Troubleshooting
The handful of things that trip people up, and how to fix each one.
Most of these come down to network reality or how a host serves its pages, not a bug.
Requests start failing or returning 429
A public host rate-limits like any other. kumo already paces requests and
retries the transient failures, but a hard limit still means backing off. Raise
the delay between requests with --rate (for example --rate 2s), lower the
worker count with -j, and retry later. A burst of 429 or 5xx responses is the
host asking you to slow down, not a defect.
A crawl stops earlier than you expected
A crawl is bound to one host and to your limits. If it ends with fewer pages
than you thought, check that robots.txt does not disallow the paths (run with
--no-robots to confirm), that --max-pages, --max-depth, and
--scope-prefix are not cutting it short, and that the links you want are
on-host. Subdomains need --include-subdomains, and site-search routes need
--include-search.
A page comes back with no content
kumo extracts the main readable content and drops site chrome.
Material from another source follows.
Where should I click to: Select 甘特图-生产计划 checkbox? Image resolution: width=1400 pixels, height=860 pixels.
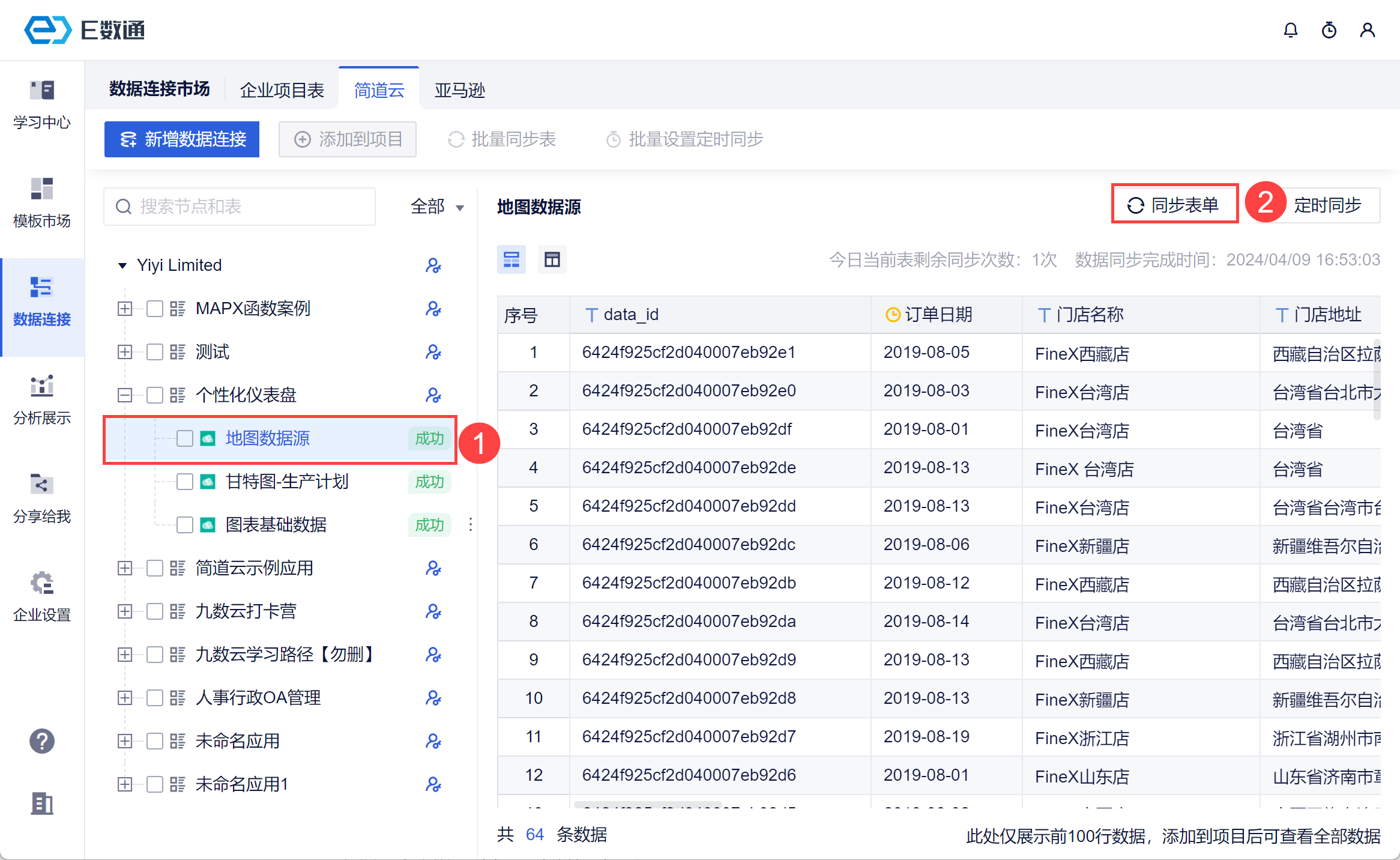(184, 482)
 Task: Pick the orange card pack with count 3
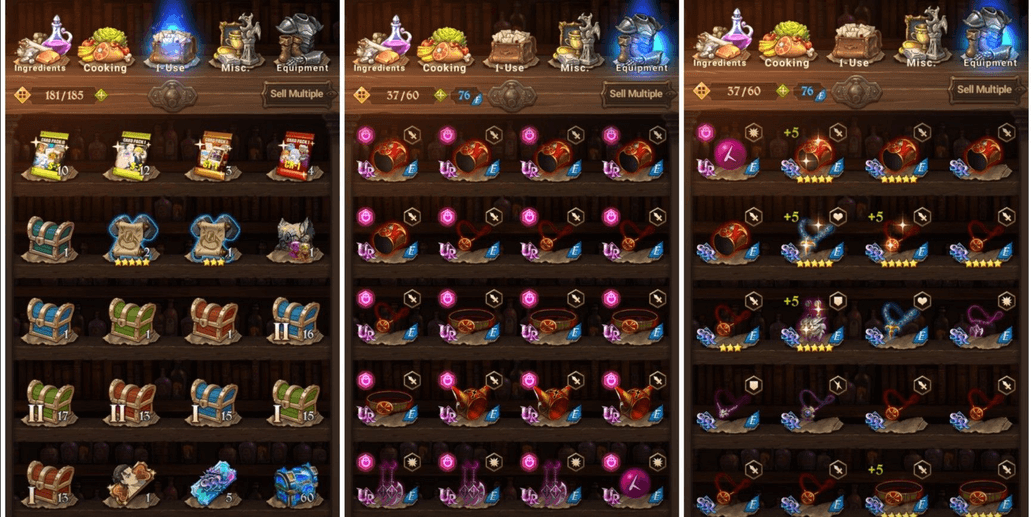[215, 157]
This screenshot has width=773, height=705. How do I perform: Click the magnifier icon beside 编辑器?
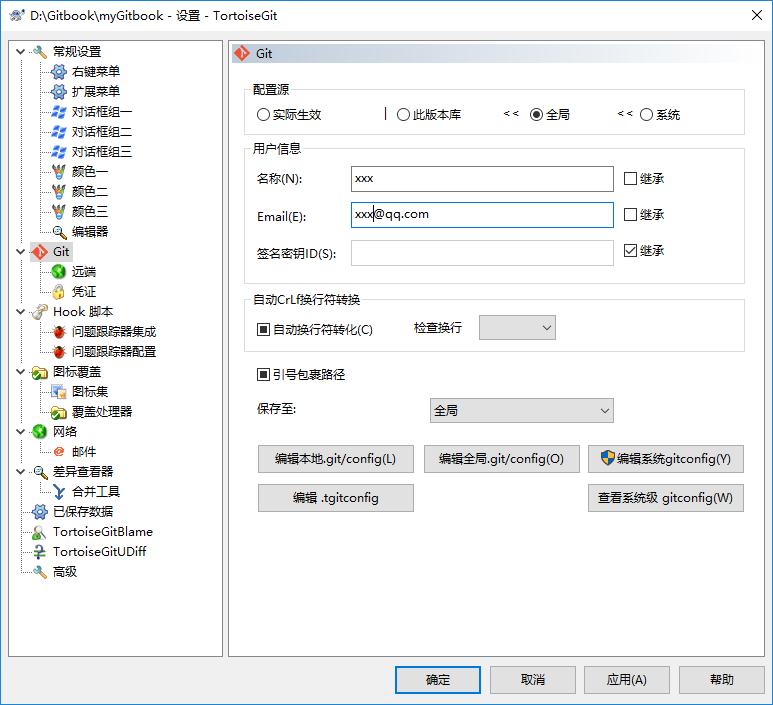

A page that is
mostly navigation, a redirect, a non-HTML response, or one that only renders
with JavaScript can yield an empty body, and an empty body is not written to the
tree. For documentation sites that publish a Markdown source, --raw-md prefers
the site's own <page>.md.
The binary is not on your PATH
go install puts the binary in $(go env GOPATH)/bin (usually ~/go/bin), and
a release archive leaves it wherever you unpacked it. If your shell cannot find
kumo, add that directory to your PATH. See
installation.
Seeing what kumo actually did
When something behaves unexpectedly, -v adds per-request detail so you can see
the URLs it hit and the responses it got. That is usually enough to tell a rate
limit apart from a genuinely empty result.